*** DATA
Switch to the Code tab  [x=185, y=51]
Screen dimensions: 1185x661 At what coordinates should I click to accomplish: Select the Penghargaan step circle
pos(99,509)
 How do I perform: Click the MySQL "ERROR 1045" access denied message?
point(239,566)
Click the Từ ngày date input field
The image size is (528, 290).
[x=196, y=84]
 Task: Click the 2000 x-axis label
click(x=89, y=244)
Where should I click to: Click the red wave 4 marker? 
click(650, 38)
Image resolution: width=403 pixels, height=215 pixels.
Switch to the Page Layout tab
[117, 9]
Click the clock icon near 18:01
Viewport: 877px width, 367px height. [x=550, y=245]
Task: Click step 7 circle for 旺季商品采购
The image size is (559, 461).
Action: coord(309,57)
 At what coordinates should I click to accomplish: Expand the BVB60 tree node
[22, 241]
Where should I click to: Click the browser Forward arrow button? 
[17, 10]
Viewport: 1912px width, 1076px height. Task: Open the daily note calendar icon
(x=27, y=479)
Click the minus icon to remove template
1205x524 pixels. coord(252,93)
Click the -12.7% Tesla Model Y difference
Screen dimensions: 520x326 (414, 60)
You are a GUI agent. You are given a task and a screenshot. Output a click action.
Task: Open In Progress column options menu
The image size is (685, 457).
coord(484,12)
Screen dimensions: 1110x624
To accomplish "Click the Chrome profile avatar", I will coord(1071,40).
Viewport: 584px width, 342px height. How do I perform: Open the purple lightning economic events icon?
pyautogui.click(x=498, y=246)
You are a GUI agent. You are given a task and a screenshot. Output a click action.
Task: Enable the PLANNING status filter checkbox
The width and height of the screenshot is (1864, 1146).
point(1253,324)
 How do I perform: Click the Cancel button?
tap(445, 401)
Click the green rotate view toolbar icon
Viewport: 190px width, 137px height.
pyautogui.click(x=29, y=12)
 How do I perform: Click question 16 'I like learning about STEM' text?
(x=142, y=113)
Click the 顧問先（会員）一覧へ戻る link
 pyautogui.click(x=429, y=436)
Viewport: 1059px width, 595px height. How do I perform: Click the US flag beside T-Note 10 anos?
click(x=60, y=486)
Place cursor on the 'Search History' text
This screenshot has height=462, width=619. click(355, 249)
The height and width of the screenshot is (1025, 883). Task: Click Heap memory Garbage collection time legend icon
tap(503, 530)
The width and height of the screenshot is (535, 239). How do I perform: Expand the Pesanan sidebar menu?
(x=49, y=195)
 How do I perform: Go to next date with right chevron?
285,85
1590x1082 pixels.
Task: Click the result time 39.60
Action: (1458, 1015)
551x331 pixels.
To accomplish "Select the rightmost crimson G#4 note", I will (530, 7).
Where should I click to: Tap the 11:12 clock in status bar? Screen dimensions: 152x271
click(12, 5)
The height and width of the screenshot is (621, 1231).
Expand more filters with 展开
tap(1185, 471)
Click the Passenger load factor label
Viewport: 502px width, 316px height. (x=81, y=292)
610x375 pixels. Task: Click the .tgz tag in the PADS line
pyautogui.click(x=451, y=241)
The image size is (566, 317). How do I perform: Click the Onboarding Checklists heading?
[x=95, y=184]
******
## WHAT NEEDS TO BE DONE
How many lines of the material above contain the string "size"? Reply with the number alone.

## RESPONSE TO THE TASK
4